Telemedicine, a Concept that will Change Traditional Methods of Delivering Healthcare

Columnistas

Athough telepresence and telecare are practices that have been applied in healthcare since the 60s in many countries – mainly to treat sailors who spend months on the high seas or people living in remote places – today the development of telemedicine is a well established discipline. In fact, its potential is always expanding due to increased innovation and implementation resulting from the general shortage of specialists, geographical realities and increased demand, among other factors, at high complexity health facilities. My country, Chile, suffers from this shortage and measures have been taken to address it.

But what is telemedicine? Most people probably think of it as someone sitting in front of a screen with a doctor or maybe a complex robot on the other end. The truth is that telemedicine is a much more extensive concept and refers to all the tools that allow and facilitate remote care to patients. 

This means that a relationship between a doctor and their patient does not just have to be via a screen to be called telemedicine, if so, it would only be used to described video calls. In fact, that interaction leads to a series of needs that must be satisfied, especially by the Health IT industry. For example, ensuring that the care is recorded and linked to the patient’s health record, providing a medium by which to deliver and receive tests, and the storage of data that arises from care so that the information can then be managed.
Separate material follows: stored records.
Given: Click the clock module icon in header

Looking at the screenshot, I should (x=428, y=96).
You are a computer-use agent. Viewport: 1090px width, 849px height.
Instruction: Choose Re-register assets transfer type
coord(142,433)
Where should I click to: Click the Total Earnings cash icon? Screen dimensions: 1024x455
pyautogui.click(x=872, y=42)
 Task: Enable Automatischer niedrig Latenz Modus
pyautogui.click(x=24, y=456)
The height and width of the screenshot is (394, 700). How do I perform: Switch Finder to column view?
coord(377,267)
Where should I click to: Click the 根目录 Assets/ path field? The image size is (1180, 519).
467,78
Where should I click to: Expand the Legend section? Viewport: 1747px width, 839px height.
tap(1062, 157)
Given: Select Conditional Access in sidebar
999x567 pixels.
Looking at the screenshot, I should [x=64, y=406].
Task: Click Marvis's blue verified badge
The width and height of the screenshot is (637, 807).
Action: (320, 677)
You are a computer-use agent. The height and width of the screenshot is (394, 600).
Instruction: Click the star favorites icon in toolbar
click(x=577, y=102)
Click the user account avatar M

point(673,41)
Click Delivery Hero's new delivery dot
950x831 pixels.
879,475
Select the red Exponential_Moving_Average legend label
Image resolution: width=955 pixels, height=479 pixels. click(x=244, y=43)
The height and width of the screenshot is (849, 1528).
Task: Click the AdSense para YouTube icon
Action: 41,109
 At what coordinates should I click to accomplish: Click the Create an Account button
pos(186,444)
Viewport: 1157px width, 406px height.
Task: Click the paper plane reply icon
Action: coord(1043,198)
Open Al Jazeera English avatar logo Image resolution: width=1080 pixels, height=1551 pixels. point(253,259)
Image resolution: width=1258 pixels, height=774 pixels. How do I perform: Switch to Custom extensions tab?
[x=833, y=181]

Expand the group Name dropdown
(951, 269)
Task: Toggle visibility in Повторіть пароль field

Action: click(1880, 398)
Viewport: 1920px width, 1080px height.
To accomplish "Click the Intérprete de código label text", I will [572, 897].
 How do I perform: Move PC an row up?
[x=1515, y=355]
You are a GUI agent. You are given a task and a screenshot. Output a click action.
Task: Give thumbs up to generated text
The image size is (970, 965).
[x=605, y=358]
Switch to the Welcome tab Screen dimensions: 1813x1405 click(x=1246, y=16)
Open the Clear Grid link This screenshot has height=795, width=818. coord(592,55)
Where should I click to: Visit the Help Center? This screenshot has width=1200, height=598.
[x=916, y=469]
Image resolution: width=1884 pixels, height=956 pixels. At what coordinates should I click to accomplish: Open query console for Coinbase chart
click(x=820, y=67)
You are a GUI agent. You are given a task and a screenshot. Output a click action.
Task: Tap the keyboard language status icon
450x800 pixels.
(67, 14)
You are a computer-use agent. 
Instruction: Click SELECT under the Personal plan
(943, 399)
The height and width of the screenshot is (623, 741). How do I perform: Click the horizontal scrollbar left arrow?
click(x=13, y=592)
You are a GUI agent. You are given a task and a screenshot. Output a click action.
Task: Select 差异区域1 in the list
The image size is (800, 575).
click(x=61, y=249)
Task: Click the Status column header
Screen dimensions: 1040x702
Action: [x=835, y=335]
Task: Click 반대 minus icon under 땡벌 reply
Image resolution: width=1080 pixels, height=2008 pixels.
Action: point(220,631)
In other words it is necessary to deliver added value to communications and make the technology available to do this, without losing sight of the needs and definitions of the providers of the overall ‘teleprocess’, of course.

The search for and delivery of high quality standards for patient care and also the need to make sure that these services are part of other health activities, mean that administrators must quantify, standardize, identify and visualize them as an integrated whole.

So, if we agree upon the need for the integration of clinical activities provided by telemedicine, and the cost that this will imply, we must address the challenge and make it a reality to benefit both patients and general and specialist doctors with the clear objective of providing better quality, more effective and more efficient healthcare.

Still considering the concept of the ‘teleprocess’ – understood as the planning of care processes that involve telemedical action because of the specific characteristics of the situation – these tools should not just bring specialists closer to the most remote parts of the country (or ‘decentralize’ them), but they should also offer the possibility of managing and optimizing time, providing different channels of communication with patients: chat, video-calls, differentiated messages, text messages, etc.

This entire approach is aimed at supporting management of supply and demand as it would be idealistic to believe that the few specialists there are will have time on their schedules to attend all the patients that need them in real time. We must consider the the idea that in many cases telemedicine will be used to confirm diagnoses and this can easily be scheduled in a timely manner that satisfies demand and reduces waiting times.  

In Chile the development of telemedicine is being implemented via the application of different tools, depending on the needs of each sector, and today the agenda of health authorities is aimed at extending and strengthening it, both in terms of coverage and complexity, to address – mainly – the shortage of specialists. There can be no doubt that in Chile this is an urgent and important need and thus is an issue that needs to be addressed with an innovative vision in its widest sense.

Telemedicine and Virtual Health

Telemedicine – and all the elements of diagnosis support and full and intensive use of communications technology – creates a space for learning, training and multi-directional communication which must be able to be used for different kinds of relationships: it would thus be useful to use the term Virtual Health to encompass the large number of challenges that telemedicine must face today.

For example, it would include communication between two or more doctors, and also between doctors and specialists; efforts to satisfy demand for care and to create educational spaces for common diagnoses and treatments; and communication between the patient and the doctor, known as Remote Patient Management, which makes it possible to monitor pathologies in patients with chronic conditions or those that require monitoring.

Finally, but just as importantly, Virtual Health can also incorporate communication between patients, making it possible to generate support and advice networks for different pathologies, creating a virtuous, horizontal and dynamic environment of socialization of information that can improve general levels of health and patient care.